■ What needs to be done ■
What is needed is a single figure: how many lines of the records below contain the word "agent".

(Collected data)
━━━━━━━━━━
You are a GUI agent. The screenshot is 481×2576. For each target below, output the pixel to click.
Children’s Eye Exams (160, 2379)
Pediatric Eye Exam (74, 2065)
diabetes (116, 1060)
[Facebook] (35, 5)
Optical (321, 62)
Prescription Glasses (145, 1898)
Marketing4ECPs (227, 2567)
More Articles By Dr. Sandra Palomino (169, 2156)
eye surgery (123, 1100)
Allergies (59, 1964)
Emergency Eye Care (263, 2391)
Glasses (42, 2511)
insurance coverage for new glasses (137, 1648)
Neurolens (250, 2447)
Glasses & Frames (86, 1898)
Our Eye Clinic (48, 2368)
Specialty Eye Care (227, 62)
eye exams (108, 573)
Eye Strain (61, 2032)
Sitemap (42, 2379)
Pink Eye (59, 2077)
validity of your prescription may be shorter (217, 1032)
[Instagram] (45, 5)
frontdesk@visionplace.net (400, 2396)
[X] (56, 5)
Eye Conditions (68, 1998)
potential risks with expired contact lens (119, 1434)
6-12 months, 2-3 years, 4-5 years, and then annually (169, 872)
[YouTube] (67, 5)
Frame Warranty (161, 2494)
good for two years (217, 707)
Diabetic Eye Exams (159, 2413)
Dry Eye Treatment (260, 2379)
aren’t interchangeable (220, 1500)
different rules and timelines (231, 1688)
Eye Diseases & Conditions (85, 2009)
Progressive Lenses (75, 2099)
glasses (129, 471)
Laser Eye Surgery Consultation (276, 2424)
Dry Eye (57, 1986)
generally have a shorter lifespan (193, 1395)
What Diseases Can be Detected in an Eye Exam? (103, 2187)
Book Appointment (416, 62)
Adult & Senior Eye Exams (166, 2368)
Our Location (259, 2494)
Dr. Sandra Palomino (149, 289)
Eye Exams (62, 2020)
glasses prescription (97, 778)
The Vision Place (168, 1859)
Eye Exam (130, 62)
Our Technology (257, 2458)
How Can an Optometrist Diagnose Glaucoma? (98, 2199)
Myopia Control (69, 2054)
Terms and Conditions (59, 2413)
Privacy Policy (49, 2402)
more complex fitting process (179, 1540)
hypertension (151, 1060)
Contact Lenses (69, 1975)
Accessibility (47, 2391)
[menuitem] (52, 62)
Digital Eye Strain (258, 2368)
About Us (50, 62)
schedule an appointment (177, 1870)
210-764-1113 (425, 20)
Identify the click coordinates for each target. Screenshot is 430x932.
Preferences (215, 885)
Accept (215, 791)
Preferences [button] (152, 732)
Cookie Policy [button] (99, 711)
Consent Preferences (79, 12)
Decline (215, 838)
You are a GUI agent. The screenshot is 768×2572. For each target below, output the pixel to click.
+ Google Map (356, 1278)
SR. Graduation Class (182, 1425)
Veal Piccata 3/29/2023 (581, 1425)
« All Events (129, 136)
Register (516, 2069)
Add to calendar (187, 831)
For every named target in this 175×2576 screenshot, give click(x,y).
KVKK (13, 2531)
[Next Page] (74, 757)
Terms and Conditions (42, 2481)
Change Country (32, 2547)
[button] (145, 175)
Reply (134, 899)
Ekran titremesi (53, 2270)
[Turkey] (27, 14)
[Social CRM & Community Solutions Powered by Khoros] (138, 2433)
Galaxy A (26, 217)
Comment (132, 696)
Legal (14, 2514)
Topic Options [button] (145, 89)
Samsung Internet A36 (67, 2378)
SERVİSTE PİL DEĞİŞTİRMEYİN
━━━━━━━━━━
■ Answer below ■
2